It was springtime, and my junior high band, from D.R. Gaul Middle School in Union, Maine, was having a concert at a school an hour away in Waterville, Maine. I don’t remember much of the concert except that it was in a dimly-lit gym.
On the ride home, the bus driver got lost. “We’re just taking a different route!” my conductor said, and by his tone I knew that we’d taken a wrong turn. The other students perked up, looked at each other, and started whispering excitedly. I settled into my seat, with my knees on the one in front of me, and stared out the window. It was a sunny day, and I liked being lost; it was freeing.
The road skirted Colby College, and I remember—very clearly—the green lawns and feeling of openness. Colby is known for its hillocks: mounds of grass-covered earth that resemble steps. Maybe the other students on the bus ohhh-ed at the hillocks leading up to the library—because that area is often photographed and used on postcards, catalogues, and calendars, and this would have been the first time most of us had ever seen Colby—but I don’t specifically remember that part of campus. What I remember, even after more than ten years, is passing what I would later learn were Mary Low and Foss dorms and seeing a student, blonde, barefoot, in a long pink dress, walking down a set of stairs, toward the road. There are hillocks here, too, and people played Frisbee on them. A man strummed his guitar, and a group nearby kicked up a hacky sack.
The scene entered my palette of ideals, and, even before I learned more about its academics, Colby became my “dream school.” About four years after that bus trip, when I was a senior in high school, my mother watched as I opened an envelope from Colby. I burst into tears.
“It’s OK, Erin. It doesn’t matter,” my mother said. “There are other schools.”
But I was crying because I’d been accepted.
For three of my years at Colby, I lived in one of the dorms my band bus had passed: Mary Low. And, nearly every day, I walked down the steps that I’d momentarily seen the girl in the pink dress step down.
Starting sophomore year and continuing until I graduated, I also worked at an elementary school in Waterville called the George J. Mitchell School. In Sherril Saulter’s second-grade classroom, I helped teach small groups of children, usually with reading or spelling. George Mitchell is originally from Waterville, and, although I’d heard his name before, I’d never given him much thought. I wouldn’t learn about the George J. Mitchell scholarship until later.
Maybe it was because of the name of the elementary school that I paused when I saw one of George Mitchell’s quotes online. It happened when I was at Colby, and I don’t remember where I saw it, but it struck me. I wrote it down in a little black notebook in which I stored interesting sayings, and, like the image of the girl walking down the steps, his words stayed in my head: “Real fulfillment in your life will come not from leisure, nor from idleness, nor from self-indulgence, but rather from striving with all your physical and spiritual might for a worthwhile objective.”

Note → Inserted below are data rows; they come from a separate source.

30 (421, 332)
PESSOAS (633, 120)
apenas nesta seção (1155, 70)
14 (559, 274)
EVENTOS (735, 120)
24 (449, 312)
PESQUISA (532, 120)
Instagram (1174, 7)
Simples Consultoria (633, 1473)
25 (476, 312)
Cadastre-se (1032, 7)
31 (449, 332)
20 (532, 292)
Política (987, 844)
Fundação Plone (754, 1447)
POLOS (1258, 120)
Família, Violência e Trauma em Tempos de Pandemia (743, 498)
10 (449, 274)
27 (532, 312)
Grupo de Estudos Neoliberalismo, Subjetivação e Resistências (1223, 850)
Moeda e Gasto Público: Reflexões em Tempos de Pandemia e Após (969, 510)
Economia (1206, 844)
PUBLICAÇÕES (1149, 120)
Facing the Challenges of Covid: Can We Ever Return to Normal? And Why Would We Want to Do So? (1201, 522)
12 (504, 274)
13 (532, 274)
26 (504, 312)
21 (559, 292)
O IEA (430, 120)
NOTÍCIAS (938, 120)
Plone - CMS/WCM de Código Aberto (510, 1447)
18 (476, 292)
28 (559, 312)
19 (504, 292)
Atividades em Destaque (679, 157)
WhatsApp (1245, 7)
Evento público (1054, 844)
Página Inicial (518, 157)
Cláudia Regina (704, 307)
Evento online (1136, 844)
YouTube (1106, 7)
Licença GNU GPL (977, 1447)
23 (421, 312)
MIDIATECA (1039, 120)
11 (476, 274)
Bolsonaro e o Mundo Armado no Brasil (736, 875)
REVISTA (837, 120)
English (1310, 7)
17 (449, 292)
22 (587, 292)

Before and after receiving this incredible scholarship, I gradually learned more about George Mitchell and his impact on local Maine and people close to me. I learned that he once attended a steak and bean dinner in my hometown of Washington (population 1,300). I learned he was familiar with one of my neighbors, who once ran for state legislature. When I tell people in Maine about the scholarship, they unfailingly respond with something upbeat, such as: “I’ve always admired how George Mitchell worked for peace in Northern Ireland,” “Some senator, huh?” or, “If anyone can bring peace in the Middle East, it’s George.”
So, in February, it was an honor to meet George Mitchell with the other Mitchell scholars. I was thrilled to hear his slight Maine accent. We discussed his role in the Middle East, the peace process in Northern Ireland, and his background growing up in Maine, and I learned—of all things—that he did yard work at Colby for a summer after he graduated from Bowdoin College and that he had helped construct those hillocks by Mary Low and Foss dorms.
I thought of how appropriate it was for this leader to have built such a base and structure out of dirt, to have had a hand in the labor, to have created something that lasted and became a part of the campus’s identity, and which was, essentially, a gathering place. It seems he’s spent his life doing this—shaping the earth.
It’s appropriate, too, how something as simple as constructing a lawn aligned itself with my education and future. It reminds me that what we do affects others and that we never know when, perhaps unconsciously or unintentionally, we might alter other people’s visions of the world and themselves in it. Sometimes, as well, it’s good to be lost because it opens up avenues that were previously impossible.